Are aging workers the problem for institutions looking for innovative thinking? That’s part of a debate that has been raging in recent days over the graying of the federal workforce.
It started with a column arguing for a plan to increase the number of federal workers under 30 so a new crop of experts can start moving up and be prepared as the older federal workforce starts retiring en mass.
That led to another columnist arguing that it was time the U.S. government got serious about showing a huge number of boomers the door by offering early retirement incentives. Alan Balutis, who is senior director and distinguished fellow with Cisco Systems’ U.S. Public Sector Group, argued that what is wrong with the U.S. government is a stagnation of new ideas:
“[W]hen we are asked what the government needs in order to change, the answer is not new legislation, or regulation, better systems or another presidential initiative — although all are important. The common answer is, “We need to change the culture,” Balutis wrote.
“And to change the culture, we need to change old thinking, old ways of doing business, old management styles. We need to change many of the senior people.”

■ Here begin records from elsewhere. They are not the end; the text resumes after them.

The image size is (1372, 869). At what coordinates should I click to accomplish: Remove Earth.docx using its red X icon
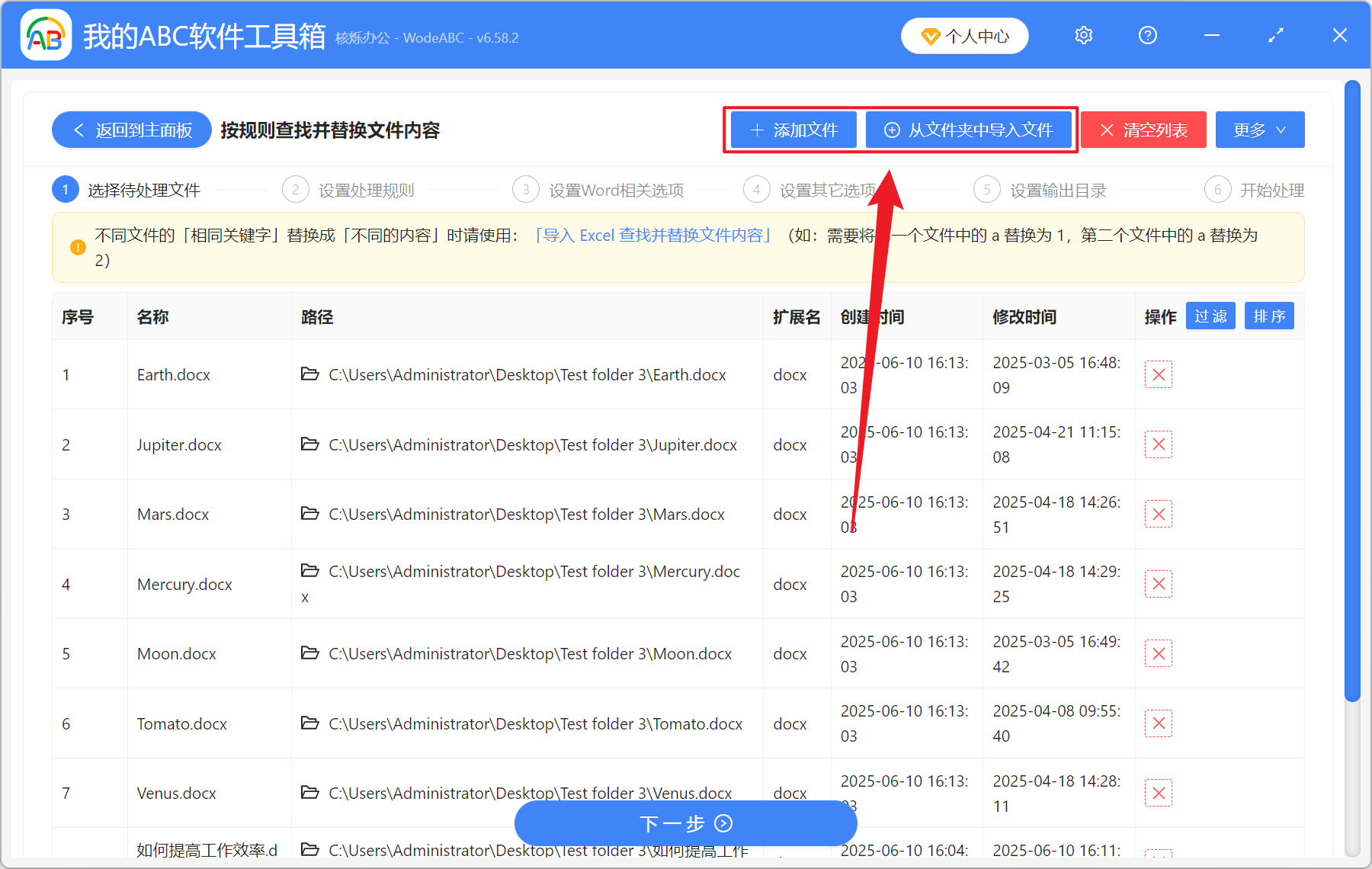[1158, 374]
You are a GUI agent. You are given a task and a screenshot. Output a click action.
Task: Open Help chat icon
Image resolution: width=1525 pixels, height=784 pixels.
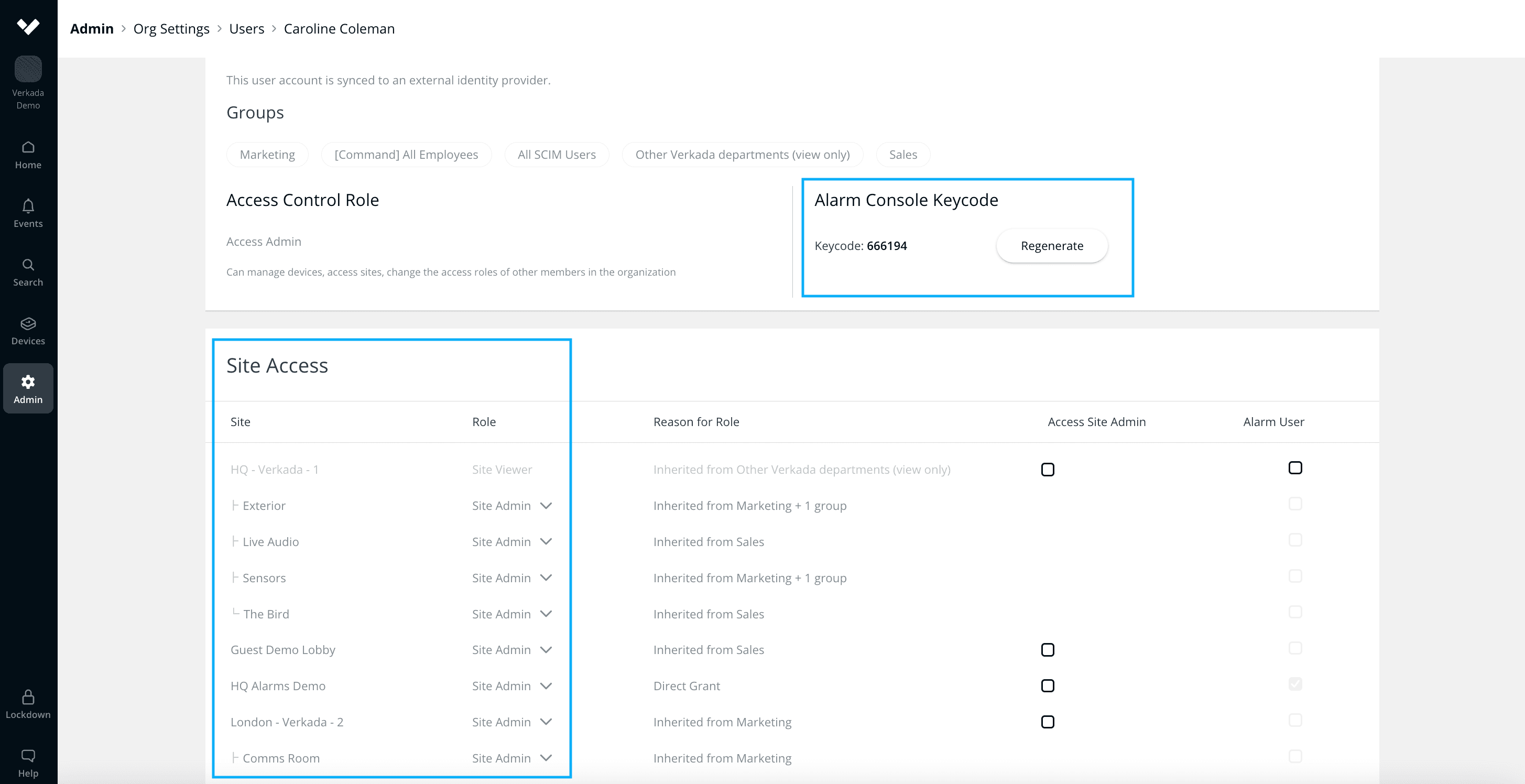[28, 756]
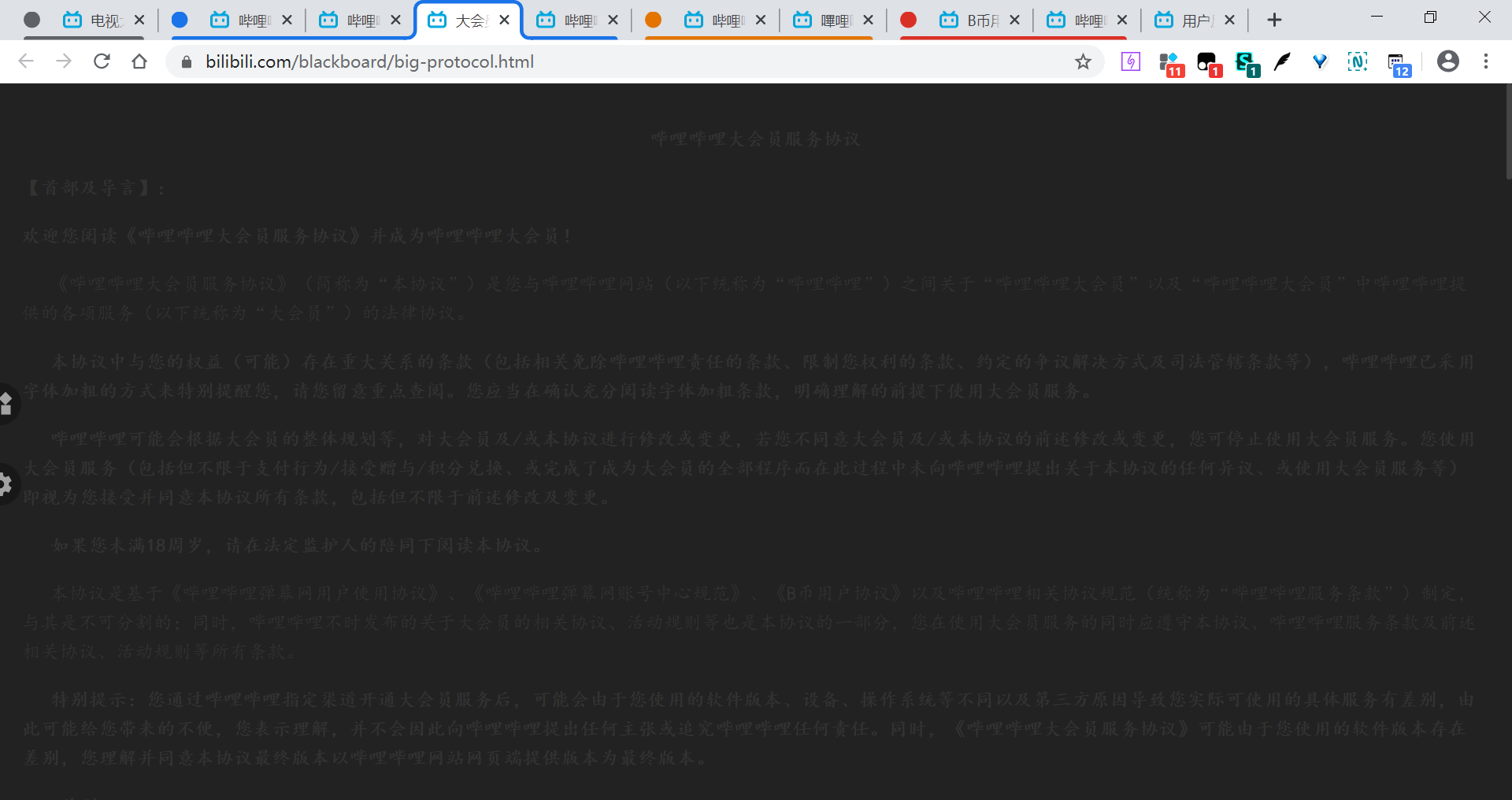The image size is (1512, 800).
Task: Open the extension icon showing 12 badge
Action: point(1398,61)
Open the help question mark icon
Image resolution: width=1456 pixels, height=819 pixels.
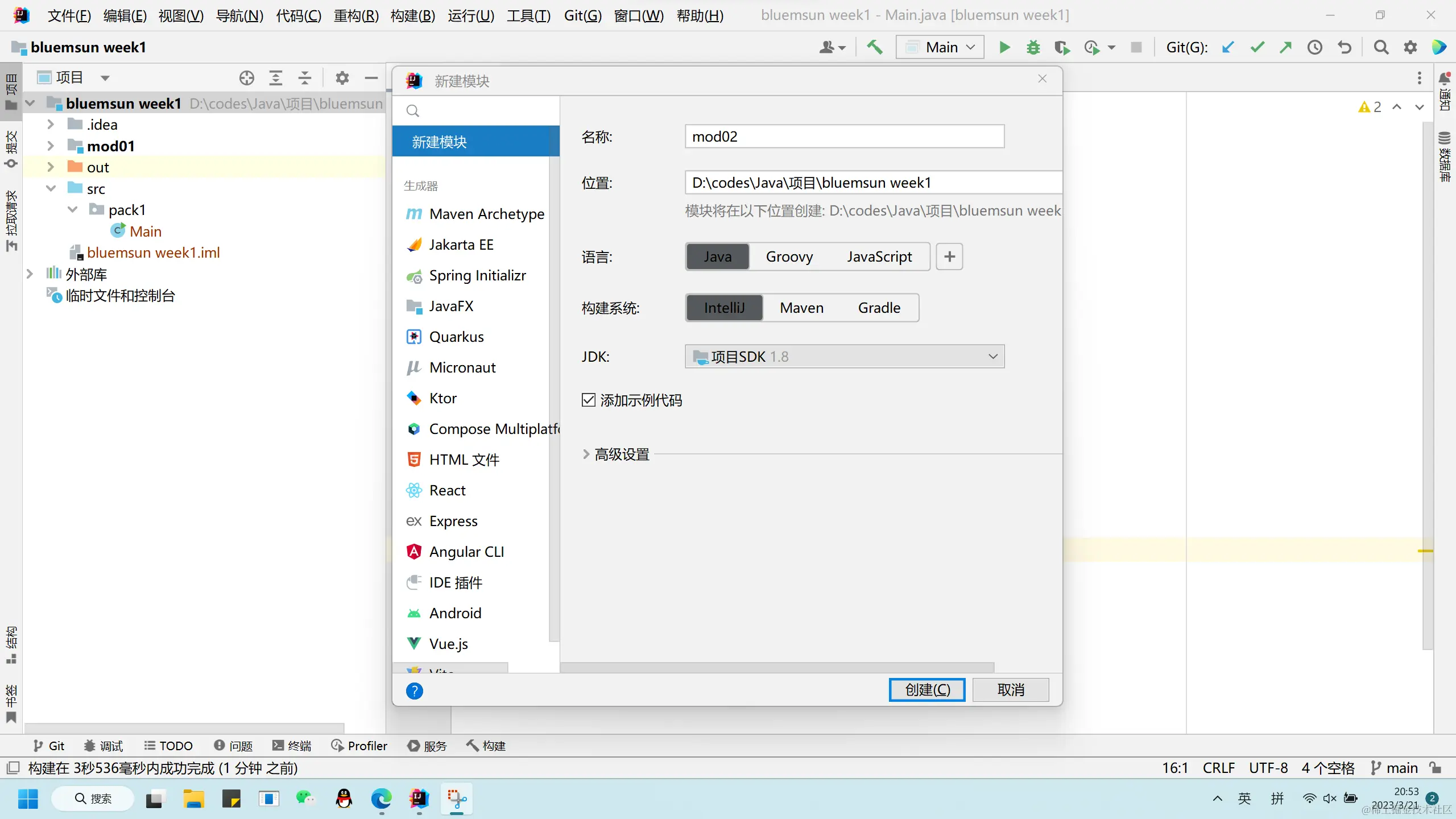(414, 691)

For many middle-class African American boomers, many of whom built comfortable lives through service in the federal workforce, a push toward early retirement might be too much too soon. How many are ready for retirement, even if it comes with a $25,000 incentive bonus? How many of us properly weathered the Great Recession? Statistics show that Black Americans were hit harder by the recession because home equity made up a greater portion of Black wealth. So when the home crisis hit, it decimated net worth in many Black households. Coupled with that, the recovery has been slower in predominantly Black neighborhoods.
The talk about cleaning house in the federal work force – to usher in younger people with innovative ideas – should be noted and if you haven’t started to prepare, you need to, especially after this November’s presidential election.